» **SOURCE DATA**:
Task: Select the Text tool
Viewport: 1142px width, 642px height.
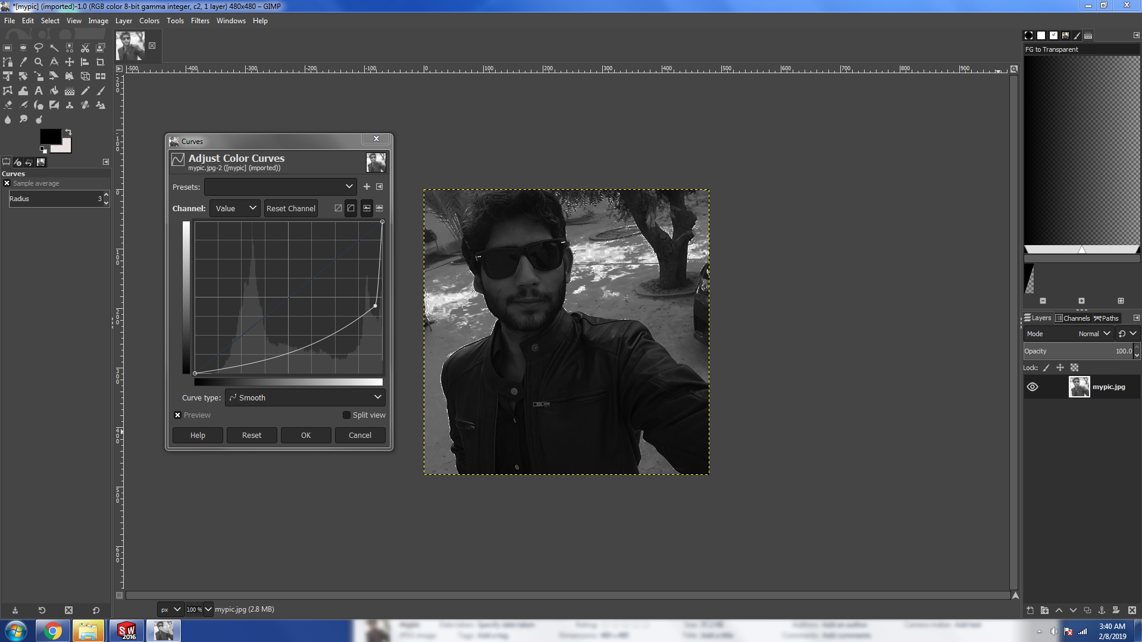Action: (39, 91)
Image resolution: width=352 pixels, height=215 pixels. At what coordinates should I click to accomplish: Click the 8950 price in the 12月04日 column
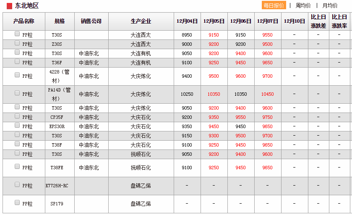tap(187, 35)
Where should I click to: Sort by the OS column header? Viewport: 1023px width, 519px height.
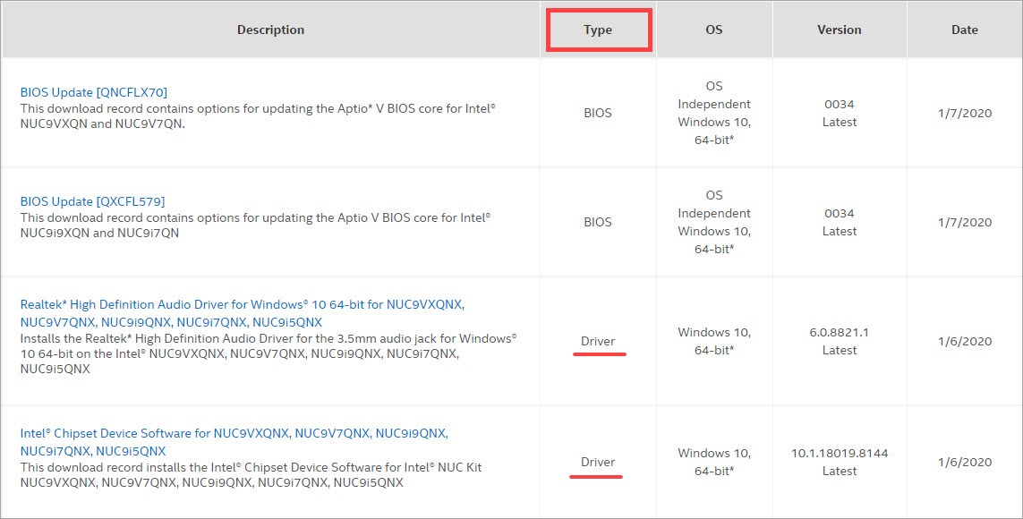[714, 30]
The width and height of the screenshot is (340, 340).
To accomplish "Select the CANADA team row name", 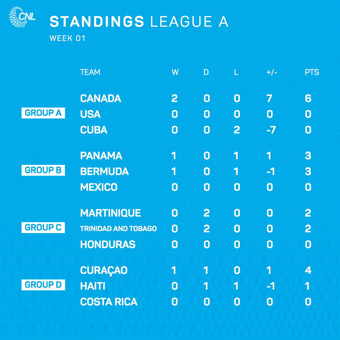I will click(x=101, y=99).
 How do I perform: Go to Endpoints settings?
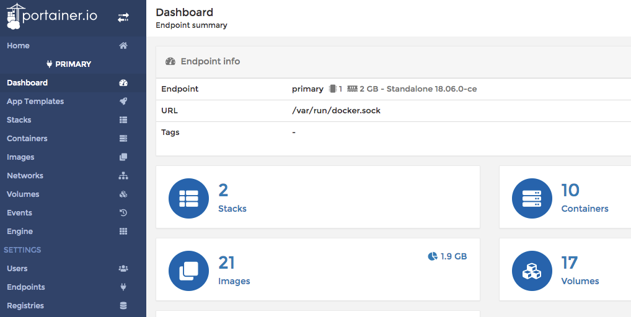(x=26, y=287)
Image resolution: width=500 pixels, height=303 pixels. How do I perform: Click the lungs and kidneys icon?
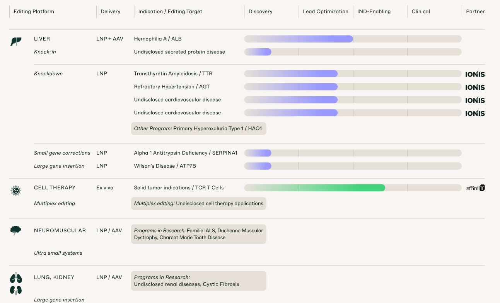click(16, 284)
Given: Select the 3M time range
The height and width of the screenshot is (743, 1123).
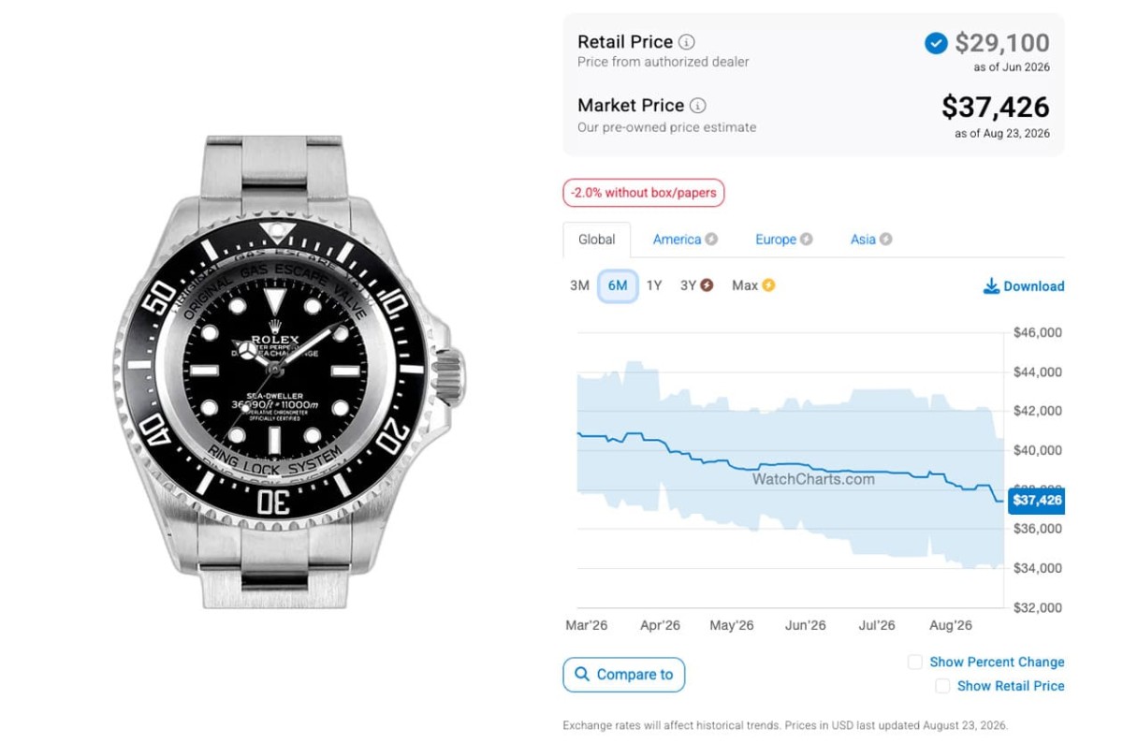Looking at the screenshot, I should click(579, 285).
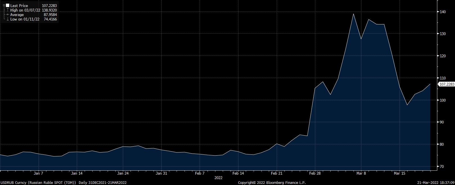The height and width of the screenshot is (185, 455).
Task: Click the Low on 01/11/22 legend entry
Action: (x=25, y=19)
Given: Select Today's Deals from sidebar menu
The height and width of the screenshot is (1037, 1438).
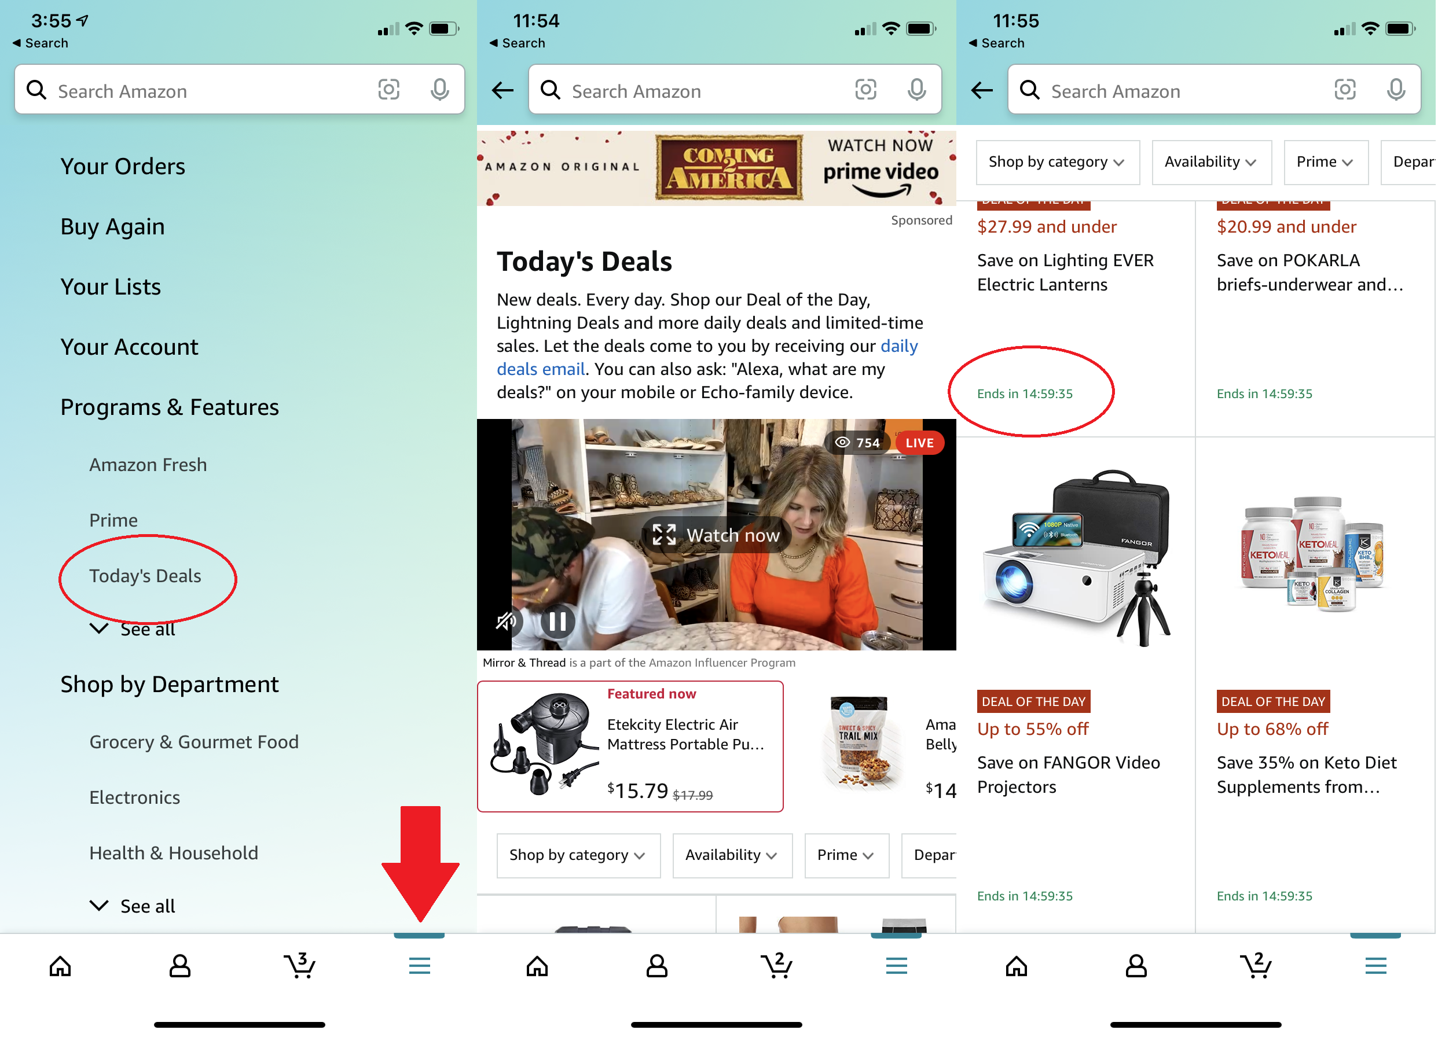Looking at the screenshot, I should click(144, 575).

» **DIRECTIONS**: Where the line containing "Image resolution: width=500" appears, begin copying there and continue exactly through the final line of the records; both end lines belong in the copy, pictures do not.

» **RESPONSE AREA**:
Image resolution: width=500 pixels, height=303 pixels. How do I perform: Click the lungs and kidneys icon?
click(16, 284)
Given: Select the 3M time range
The height and width of the screenshot is (743, 1123).
Looking at the screenshot, I should click(579, 285).
The height and width of the screenshot is (185, 455).
Task: Click the Low on 01/11/22 legend entry
Action: (x=25, y=19)
Given: Select Today's Deals from sidebar menu
The height and width of the screenshot is (1037, 1438).
Looking at the screenshot, I should click(144, 575).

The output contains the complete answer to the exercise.